Beginning with the line that has "ergasia.gr (114, 2141)", reproduce each remaining line of the data exactly, down to and including the last.
┌─ Extracted entries
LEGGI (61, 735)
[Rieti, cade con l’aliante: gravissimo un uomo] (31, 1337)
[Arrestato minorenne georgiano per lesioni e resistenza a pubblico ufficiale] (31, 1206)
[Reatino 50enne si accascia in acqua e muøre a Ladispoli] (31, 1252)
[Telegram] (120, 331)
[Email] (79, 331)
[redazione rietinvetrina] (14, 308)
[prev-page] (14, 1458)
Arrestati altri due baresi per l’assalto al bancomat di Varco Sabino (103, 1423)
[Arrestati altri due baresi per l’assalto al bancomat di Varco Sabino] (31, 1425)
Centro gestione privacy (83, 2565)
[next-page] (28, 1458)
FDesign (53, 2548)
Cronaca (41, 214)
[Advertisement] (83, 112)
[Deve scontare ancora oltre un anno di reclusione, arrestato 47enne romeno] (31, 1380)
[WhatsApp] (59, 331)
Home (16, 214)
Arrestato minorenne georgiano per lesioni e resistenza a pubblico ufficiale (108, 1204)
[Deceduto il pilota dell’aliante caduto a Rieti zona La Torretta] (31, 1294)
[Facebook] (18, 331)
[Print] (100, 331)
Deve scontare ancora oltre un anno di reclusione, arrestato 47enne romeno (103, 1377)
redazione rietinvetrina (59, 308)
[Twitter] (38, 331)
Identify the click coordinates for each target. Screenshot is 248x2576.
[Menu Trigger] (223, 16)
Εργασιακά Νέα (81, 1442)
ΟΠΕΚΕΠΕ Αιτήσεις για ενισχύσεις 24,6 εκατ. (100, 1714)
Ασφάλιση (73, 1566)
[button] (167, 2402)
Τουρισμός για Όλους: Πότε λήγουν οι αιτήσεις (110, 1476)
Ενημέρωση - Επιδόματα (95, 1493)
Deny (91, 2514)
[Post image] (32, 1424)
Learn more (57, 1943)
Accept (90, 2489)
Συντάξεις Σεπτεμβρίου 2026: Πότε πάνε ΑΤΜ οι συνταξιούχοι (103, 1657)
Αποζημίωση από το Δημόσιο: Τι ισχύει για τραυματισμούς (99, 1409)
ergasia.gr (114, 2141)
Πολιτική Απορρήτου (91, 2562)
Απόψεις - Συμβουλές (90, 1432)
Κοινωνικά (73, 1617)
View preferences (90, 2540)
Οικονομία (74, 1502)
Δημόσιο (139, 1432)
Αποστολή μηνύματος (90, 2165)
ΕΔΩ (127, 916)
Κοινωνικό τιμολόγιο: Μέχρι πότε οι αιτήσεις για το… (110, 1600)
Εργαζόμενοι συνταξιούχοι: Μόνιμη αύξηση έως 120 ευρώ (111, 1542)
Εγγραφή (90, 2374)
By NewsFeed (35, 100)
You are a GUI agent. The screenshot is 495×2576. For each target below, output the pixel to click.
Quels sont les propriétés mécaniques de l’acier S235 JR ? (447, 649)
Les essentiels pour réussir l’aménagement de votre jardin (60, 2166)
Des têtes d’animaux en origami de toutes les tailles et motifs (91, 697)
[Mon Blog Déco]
└─
• _Your solution_:
ergasia.gr (114, 2141)
Πολιτική Απορρήτου (91, 2562)
Απόψεις - Συμβουλές (90, 1432)
Κοινωνικά (73, 1617)
View preferences (90, 2540)
Οικονομία (74, 1502)
Δημόσιο (139, 1432)
Αποστολή μηνύματος (90, 2165)
ΕΔΩ (127, 916)
Κοινωνικό τιμολόγιο: Μέχρι πότε οι αιτήσεις για το… (110, 1600)
Εργαζόμενοι συνταξιούχοι: Μόνιμη αύξηση έως 120 ευρώ (111, 1542)
Εγγραφή (90, 2374)
By NewsFeed (35, 100)
You are a GUI agent. The screenshot is 495×2576. For each target below, output the pixel to click.
Quels sont les propriétés mécaniques de l’acier S235 JR ? (447, 649)
Les essentiels pour réussir l’aménagement de votre jardin (60, 2166)
Des têtes d’animaux en origami de toutes les tailles et motifs (91, 697)
[Mon Blog Déco]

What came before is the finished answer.